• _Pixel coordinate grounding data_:
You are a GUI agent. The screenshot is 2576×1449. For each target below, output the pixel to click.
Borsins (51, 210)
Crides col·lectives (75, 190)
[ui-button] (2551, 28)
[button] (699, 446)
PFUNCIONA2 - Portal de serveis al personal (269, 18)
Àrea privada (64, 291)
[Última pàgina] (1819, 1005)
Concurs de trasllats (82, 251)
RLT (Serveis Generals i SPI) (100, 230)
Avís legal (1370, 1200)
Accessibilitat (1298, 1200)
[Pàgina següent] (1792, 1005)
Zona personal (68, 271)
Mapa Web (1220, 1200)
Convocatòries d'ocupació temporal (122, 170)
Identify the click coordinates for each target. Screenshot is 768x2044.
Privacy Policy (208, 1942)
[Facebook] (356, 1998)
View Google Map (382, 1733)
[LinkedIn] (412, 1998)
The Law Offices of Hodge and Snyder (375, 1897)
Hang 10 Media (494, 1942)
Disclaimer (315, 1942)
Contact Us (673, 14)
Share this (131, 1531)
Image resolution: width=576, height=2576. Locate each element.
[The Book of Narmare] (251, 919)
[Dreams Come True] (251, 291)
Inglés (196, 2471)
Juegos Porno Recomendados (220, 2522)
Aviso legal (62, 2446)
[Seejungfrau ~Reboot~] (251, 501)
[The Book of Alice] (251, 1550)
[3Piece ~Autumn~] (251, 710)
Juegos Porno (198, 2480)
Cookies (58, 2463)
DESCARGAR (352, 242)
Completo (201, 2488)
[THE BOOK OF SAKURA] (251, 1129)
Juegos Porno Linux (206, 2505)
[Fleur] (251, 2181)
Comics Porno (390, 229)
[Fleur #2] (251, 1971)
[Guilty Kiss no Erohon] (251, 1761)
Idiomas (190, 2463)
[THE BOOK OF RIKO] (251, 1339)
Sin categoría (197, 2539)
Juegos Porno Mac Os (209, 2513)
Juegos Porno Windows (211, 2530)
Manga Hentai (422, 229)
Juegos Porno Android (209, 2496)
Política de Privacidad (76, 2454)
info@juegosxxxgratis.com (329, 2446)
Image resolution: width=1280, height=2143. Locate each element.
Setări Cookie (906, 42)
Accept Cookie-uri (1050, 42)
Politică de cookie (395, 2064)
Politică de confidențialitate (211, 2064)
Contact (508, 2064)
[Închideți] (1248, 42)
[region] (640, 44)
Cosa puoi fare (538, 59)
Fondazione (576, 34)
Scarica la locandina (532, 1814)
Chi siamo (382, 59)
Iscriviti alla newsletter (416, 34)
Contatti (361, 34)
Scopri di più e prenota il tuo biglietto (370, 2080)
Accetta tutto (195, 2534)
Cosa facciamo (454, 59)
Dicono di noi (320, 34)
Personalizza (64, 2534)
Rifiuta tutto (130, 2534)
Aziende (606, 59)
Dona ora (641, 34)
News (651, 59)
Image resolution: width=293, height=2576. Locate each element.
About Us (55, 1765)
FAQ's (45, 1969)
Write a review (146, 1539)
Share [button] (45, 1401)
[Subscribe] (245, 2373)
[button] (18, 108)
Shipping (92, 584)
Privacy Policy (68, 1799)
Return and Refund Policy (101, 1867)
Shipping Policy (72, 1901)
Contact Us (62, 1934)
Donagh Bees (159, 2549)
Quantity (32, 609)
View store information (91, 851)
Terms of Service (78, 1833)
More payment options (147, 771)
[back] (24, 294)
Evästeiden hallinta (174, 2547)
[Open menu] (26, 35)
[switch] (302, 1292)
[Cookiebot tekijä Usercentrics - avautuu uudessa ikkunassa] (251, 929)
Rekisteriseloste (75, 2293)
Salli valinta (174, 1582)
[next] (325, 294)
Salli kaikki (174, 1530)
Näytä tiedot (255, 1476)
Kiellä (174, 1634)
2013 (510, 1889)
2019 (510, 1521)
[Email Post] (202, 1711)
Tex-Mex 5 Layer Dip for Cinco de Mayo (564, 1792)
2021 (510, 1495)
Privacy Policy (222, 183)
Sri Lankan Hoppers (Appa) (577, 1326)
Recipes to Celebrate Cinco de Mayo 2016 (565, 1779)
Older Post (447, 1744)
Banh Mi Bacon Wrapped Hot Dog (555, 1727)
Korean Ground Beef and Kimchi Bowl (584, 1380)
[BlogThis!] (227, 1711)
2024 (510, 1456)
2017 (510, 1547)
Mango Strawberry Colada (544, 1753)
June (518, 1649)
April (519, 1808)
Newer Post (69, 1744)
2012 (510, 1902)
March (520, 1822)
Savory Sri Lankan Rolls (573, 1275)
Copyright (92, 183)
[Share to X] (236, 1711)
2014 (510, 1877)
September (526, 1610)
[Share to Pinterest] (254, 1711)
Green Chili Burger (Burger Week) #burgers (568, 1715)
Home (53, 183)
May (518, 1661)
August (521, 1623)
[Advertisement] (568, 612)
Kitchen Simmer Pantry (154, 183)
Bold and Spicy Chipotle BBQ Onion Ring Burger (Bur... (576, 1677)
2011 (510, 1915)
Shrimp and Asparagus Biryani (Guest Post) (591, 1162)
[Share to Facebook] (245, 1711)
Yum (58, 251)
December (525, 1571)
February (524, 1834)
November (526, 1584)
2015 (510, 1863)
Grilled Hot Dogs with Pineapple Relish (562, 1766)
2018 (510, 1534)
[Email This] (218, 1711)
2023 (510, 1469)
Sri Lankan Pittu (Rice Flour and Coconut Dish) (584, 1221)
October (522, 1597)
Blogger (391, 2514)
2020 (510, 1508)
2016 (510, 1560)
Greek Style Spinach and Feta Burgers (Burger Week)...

• _PROBLEM STATEMENT_: Note every line of the entries in which "button" appears, and copy it down.

• _TASK SOLUTION_:
[ui-button] (2551, 28)
[button] (699, 446)
Share [button] (45, 1401)
[button] (18, 108)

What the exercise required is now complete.